▸ **Data in this exercise**:
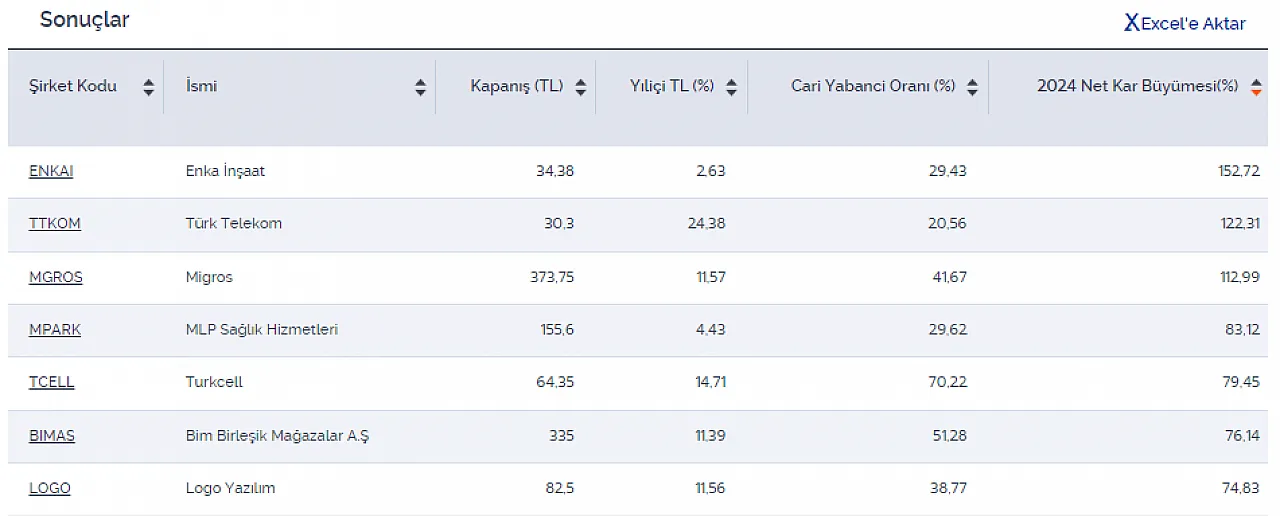Click the LOGO ticker link

(50, 488)
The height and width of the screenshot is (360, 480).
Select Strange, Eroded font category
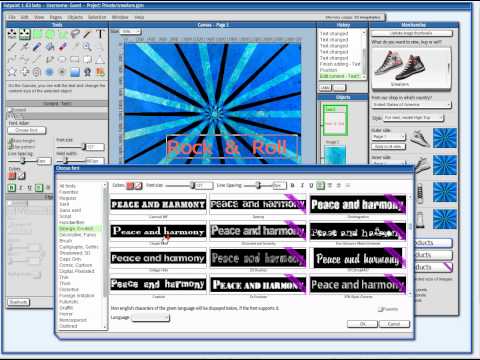(76, 229)
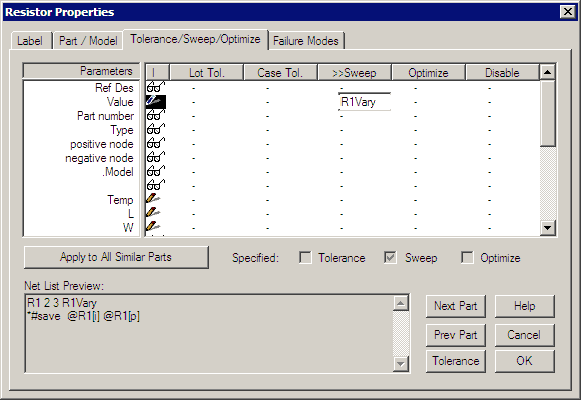Click parameter grid scroll down arrow
581x400 pixels.
[548, 227]
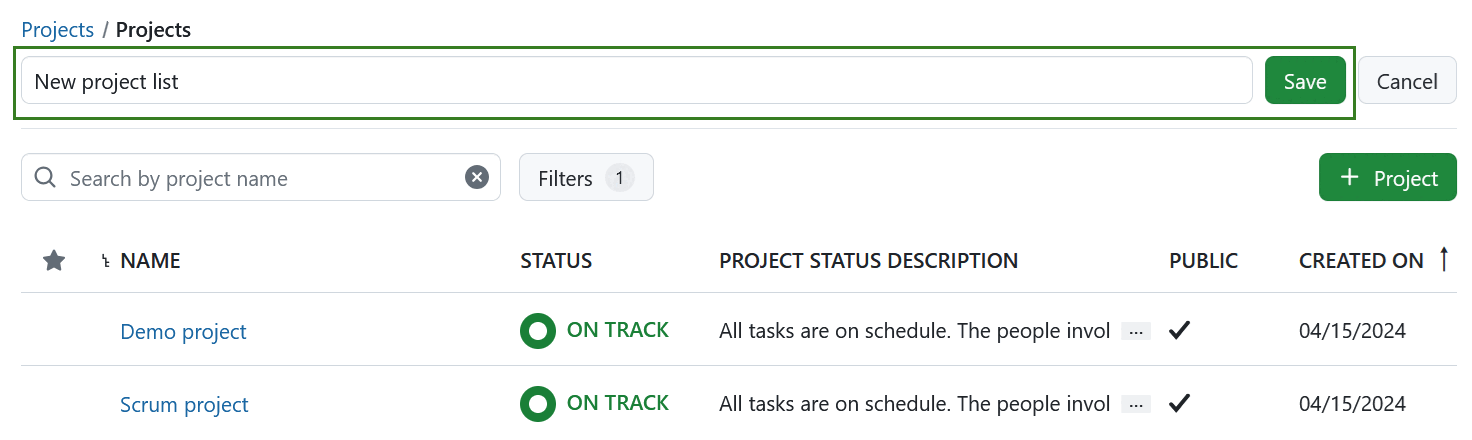
Task: Click the Demo project on-track status icon
Action: [537, 331]
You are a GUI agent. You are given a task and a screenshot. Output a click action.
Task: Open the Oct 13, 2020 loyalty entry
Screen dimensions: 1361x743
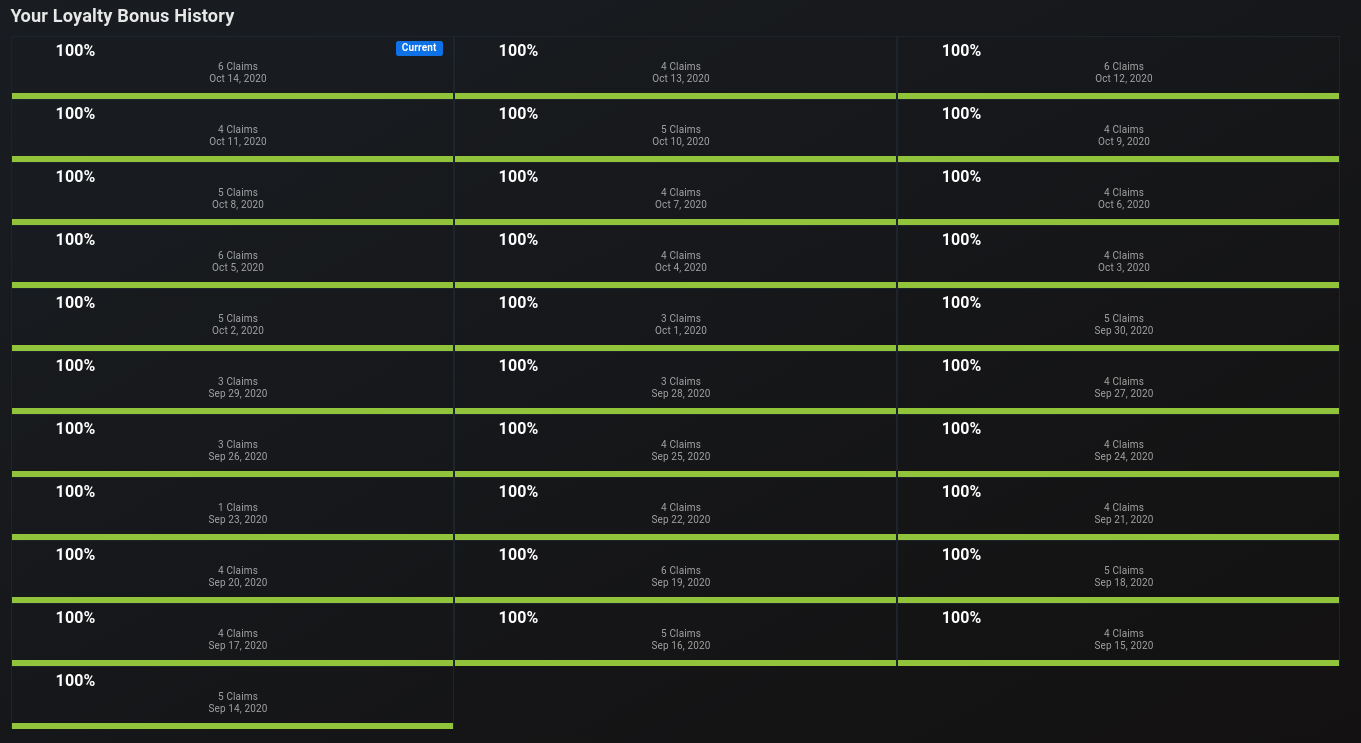(x=676, y=68)
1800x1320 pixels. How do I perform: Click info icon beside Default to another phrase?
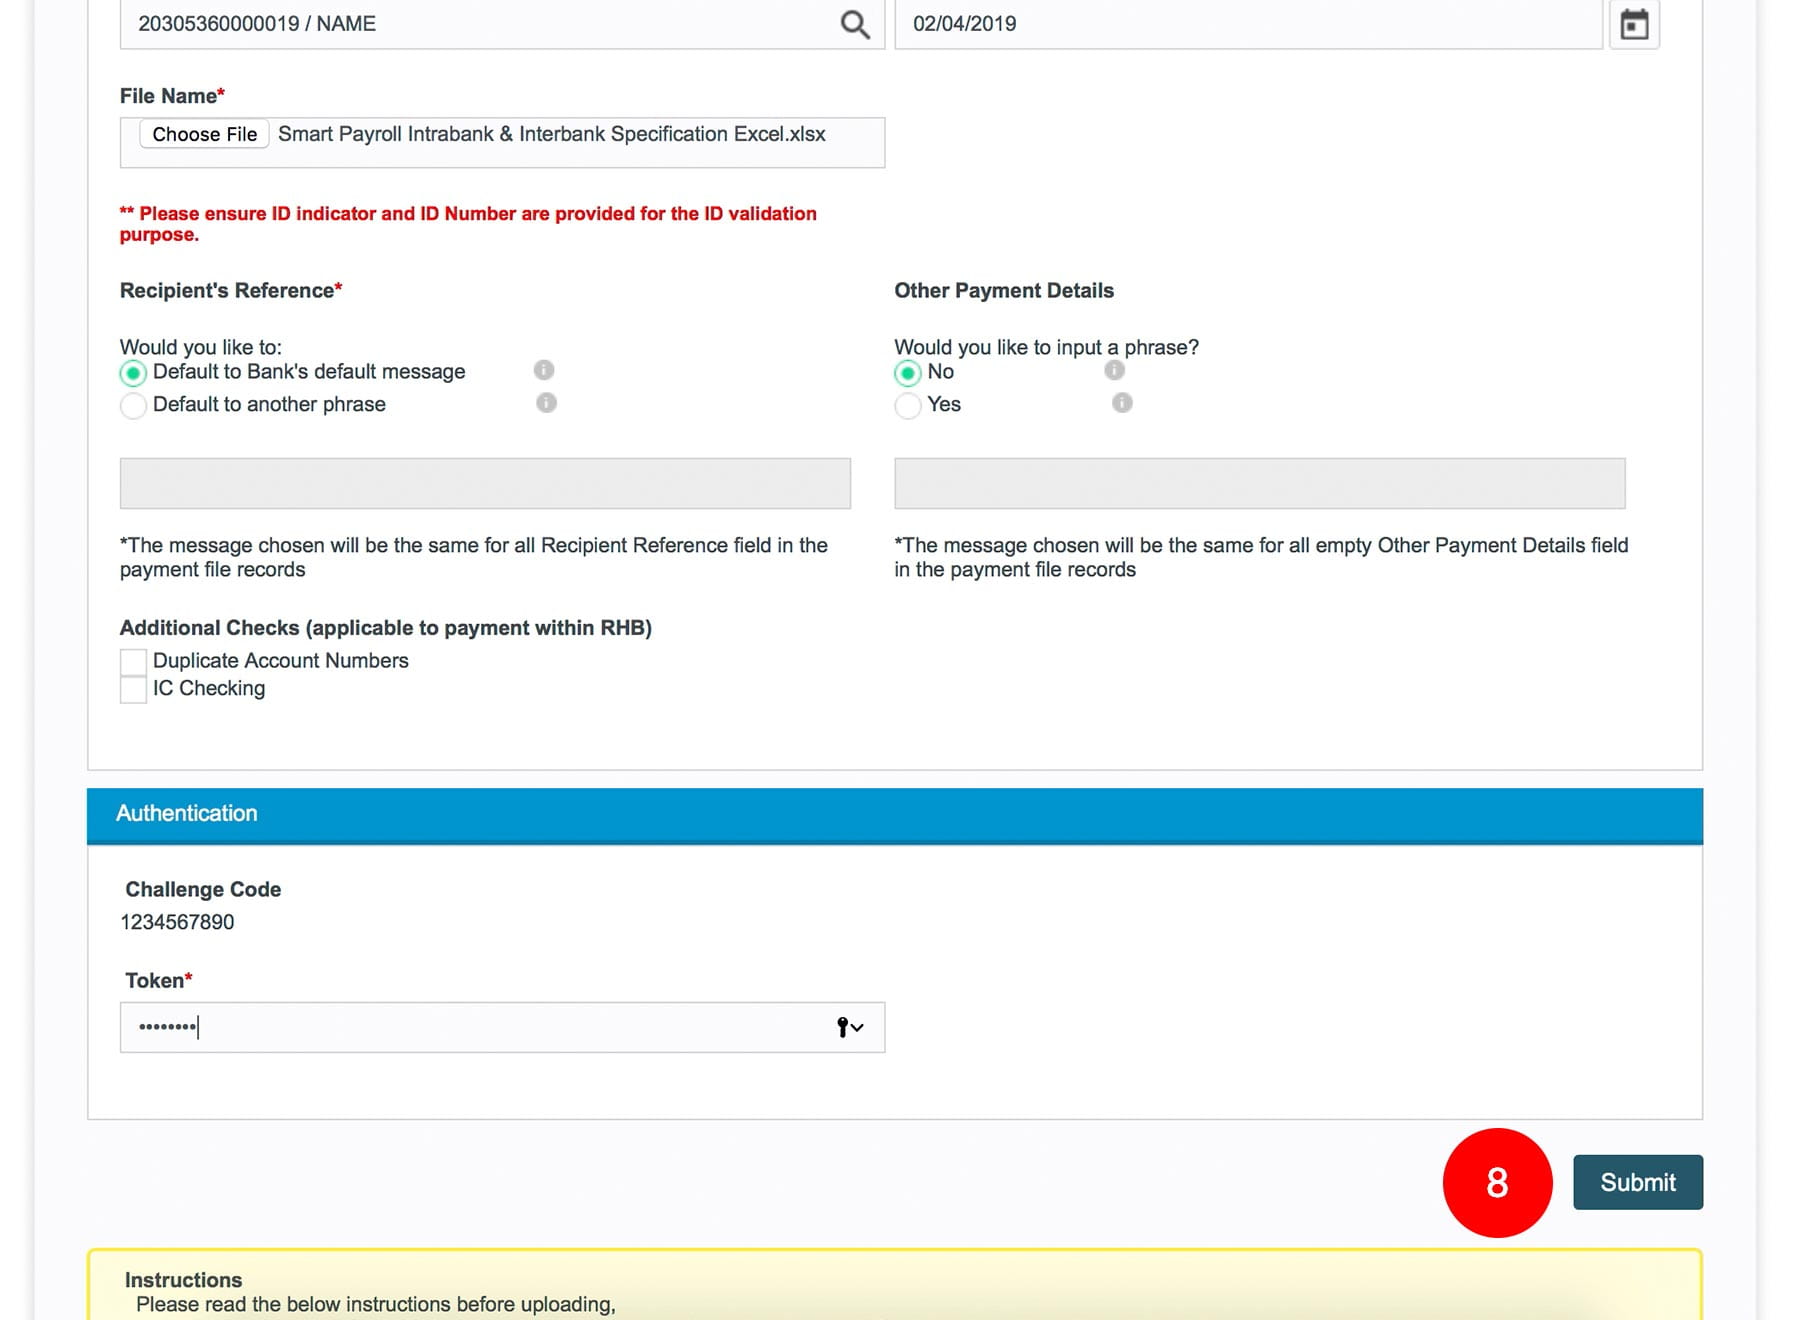(x=546, y=403)
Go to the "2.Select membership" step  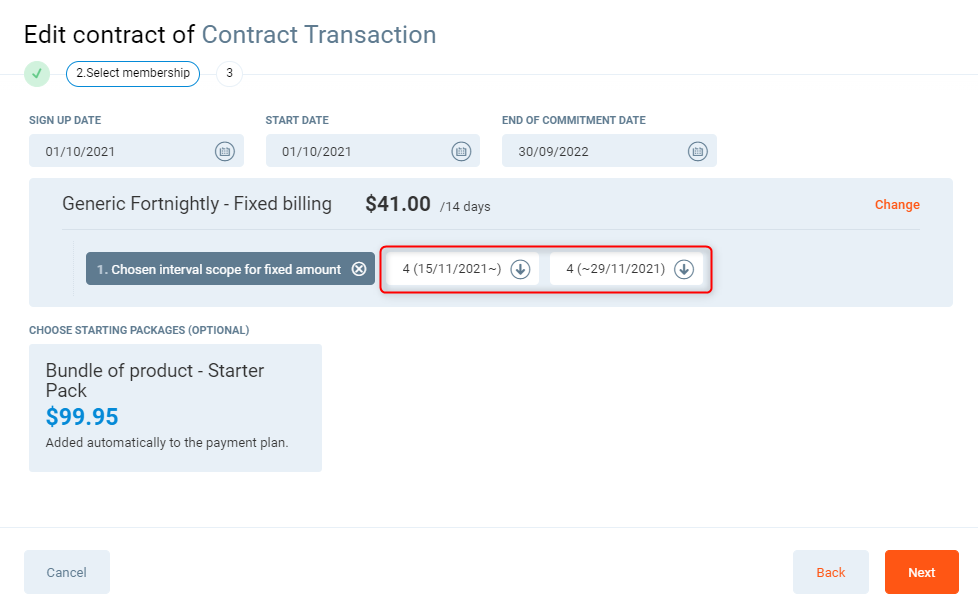coord(133,73)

▸ **Exercise goal**:
The lines above that hold the word "screenshot" should be found and copied out.

▸ **Written solution**:
The height and width of the screenshot is (360, 480).
You are a GUI agent. You are given a task and a screenshot. Output a click action.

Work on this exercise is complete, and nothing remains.